'Very difficult' for China's economy to grow at 6 percent: Li

Li's comment that downward pressure is 'certain' for China is underscored by slowest industrial output in over 17 years.

    A complicated international backdrop and a relatively high base of growth in previous years are among the headwinds China's economy is facing, its Premier Li Keqiang said [File: Qilai Shen/Bloomberg]
    A complicated international backdrop and a relatively high base of growth in previous years are among the headwinds China's economy is facing, its Premier Li Keqiang said [File: Qilai Shen/Bloomberg]

    Chinese Premier Li Keqiang said it is "very difficult" for China's economy to grow at a rate of 6 percent or more because of the high base from which it was starting and the complicated international backdrop.

    The world's second-largest economy faced "certain downward pressure" due to slowing global growth as well as the rise of protectionism and unilateralism, Li said in an interview with Russian media which was also published on the Chinese government's website.

    China's gross domestic product (GDP) grew 6.3 percent in the first half of the year, and Li said the economy was "generally stable" in the first eight months of the year.

    "For China to maintain growth of six percent or more is very difficult against the current backdrop of a complicated international situation and a relatively high base, and this rate is at the forefront of the world's leading economies," Li was quoted as saying.

    Analysts say China's economic growth has likely cooled further this quarter from a near 30-year low of 6.2 percent in April to June. Morgan Stanley says it is now tracking the lower end of the government's full-year target range of about six to 6.5 percent.

    In response, the authorities have increased support, announcing on September 6 a cut in the reserve requirement ratio (RRR) for the third time this year, releasing 900 billion yuan ($126.35bn) in liquidity into the economy.

    Industrial output growth underperforms

    China's industrial production growth skidded to its weakest pace in 17 years and a half in August, expanding by just 4.4 percent year-on-year, signalling further weakness in an economy hit by the trade war and slowing demand.

    This fell far below expectations, as analysts polled by the Reuters news agency had forecast industrial output would rise by 5.2 percent from a year earlier, a slight rebound from the 17-year low of 4.8 percent in July.

    August's figure is the slowest since February 2002.

    Spending on things like equipment, land and buildings - known as fixed-asset investment - for the first eight months of the year rose by 5.5 percent, according to data published by the National Bureau of Statistics (NBS), compared with a 5.6 percent rise forecast by analysts.

    Private sector fixed-asset investment, which accounts for about 60 percent of the country's total investment, grew by 4.9 percent in January-August, compared with a 5.4 percent rise in the first seven months of 2019.

    Retail sales growth slowed to 7.5 percent, compared with 7.6 percent in July. Analysts surveyed by Reuters had expected growth of 7.9 percent.

    Growth in China's property investment also cooled, growing by 10.5 percent in the first eight months of 2019 from a year earlier, official data showed on Monday. It grew by 10.6 percent in the January-July period. 
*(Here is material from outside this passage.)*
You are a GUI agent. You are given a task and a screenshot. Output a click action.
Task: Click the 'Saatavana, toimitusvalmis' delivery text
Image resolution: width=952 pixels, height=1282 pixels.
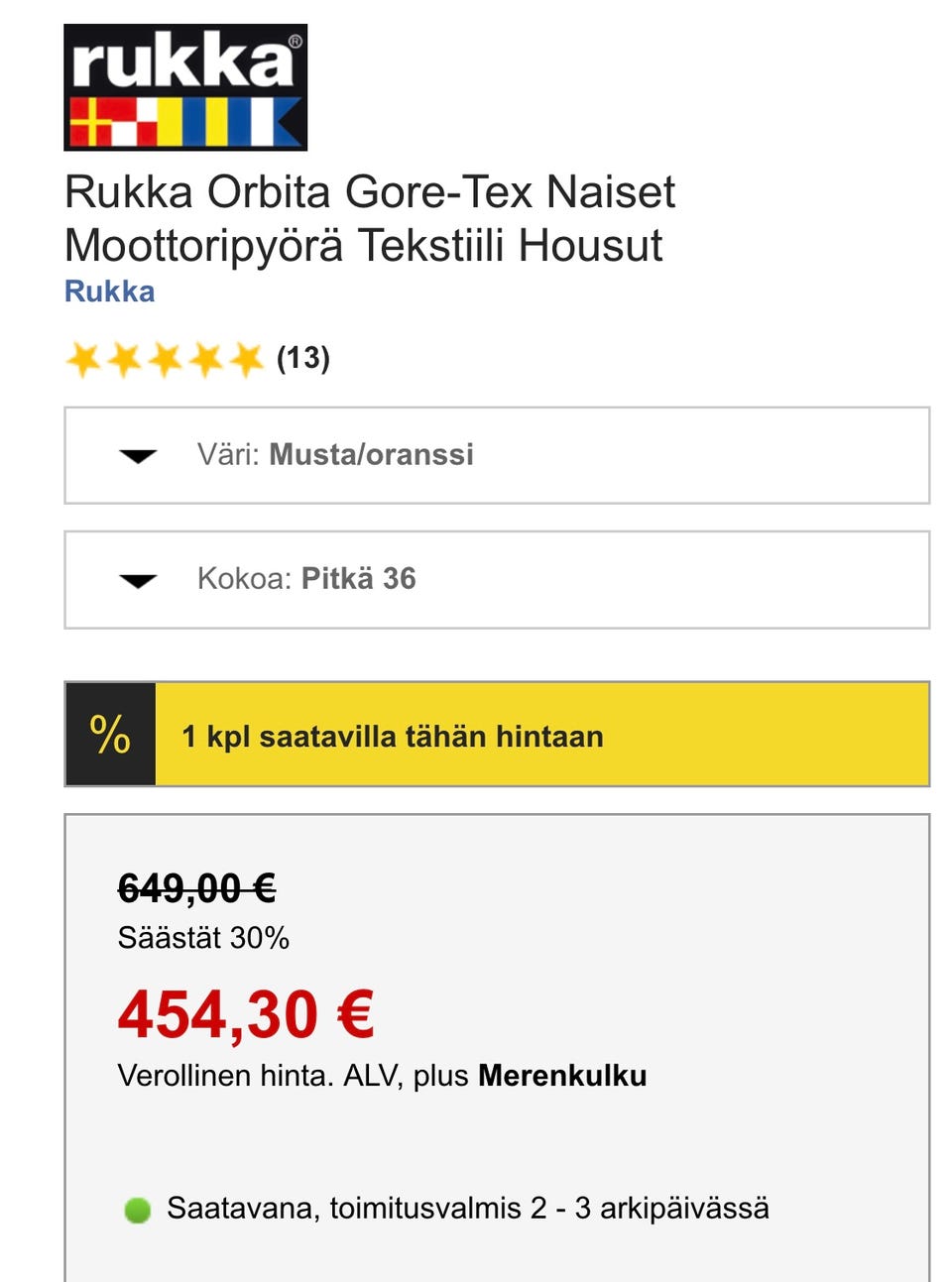[467, 1209]
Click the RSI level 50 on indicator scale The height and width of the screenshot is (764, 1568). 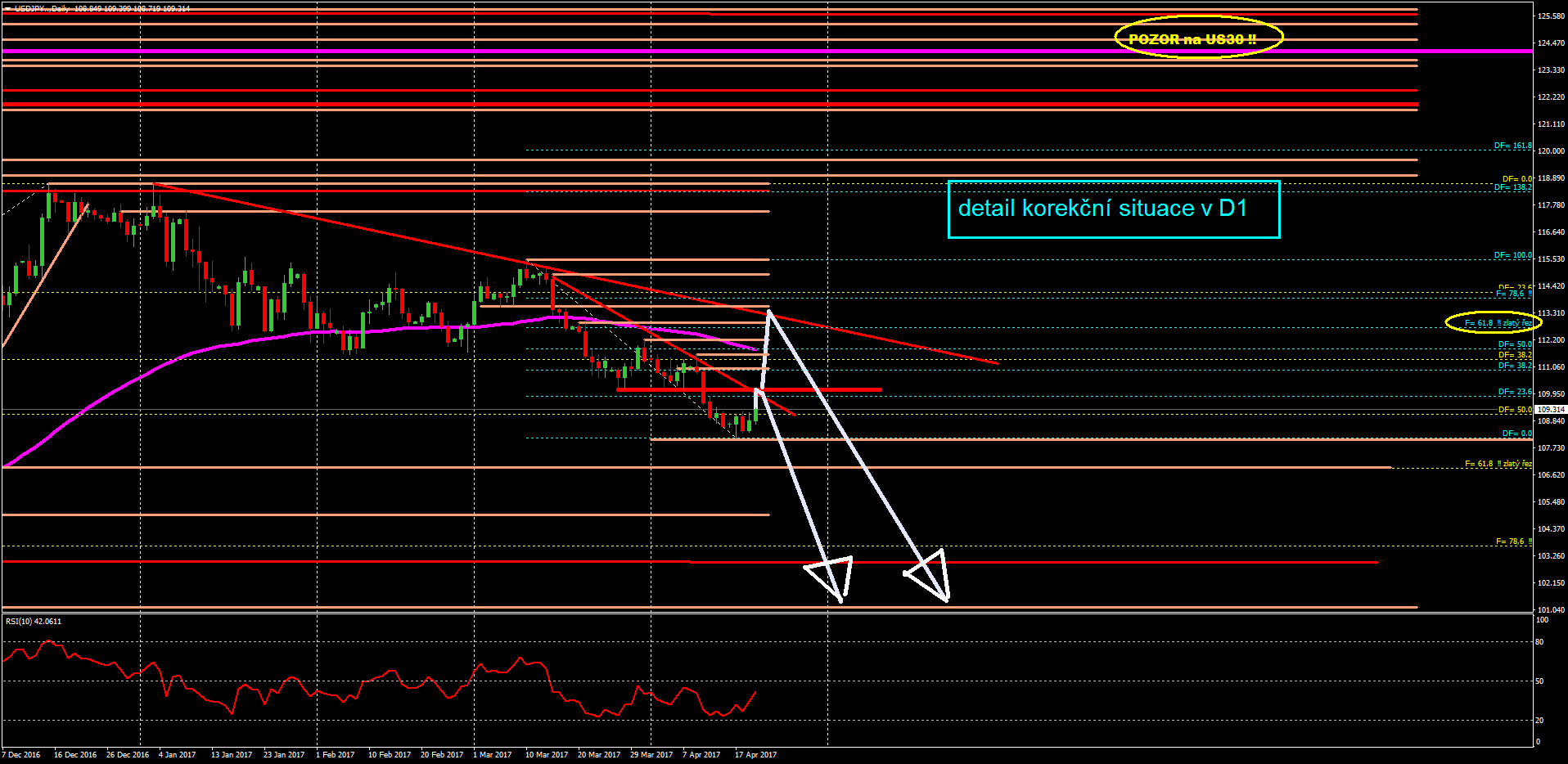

    For January-August, property sales by floor area fell by 0.6 percent compared with a 1.3 percent drop seen in the first seven months, the NBS said in a statement.

    A robust real estate industry has helped China counter a broader slowdown in the manufacturing sector and consumer demand as well as a protracted trade war with the United States.

    While Beijing has stepped up efforts to stimulate the economy, it has not loosened regulations in the property sector that were put in place to curb speculation. The ruling Communist Party has said it will not use the market as a form of short-term stimulus.

    Price trends have been mixed lately, with some cities showing signs of rapid cooling while others are plagued with overheating risks.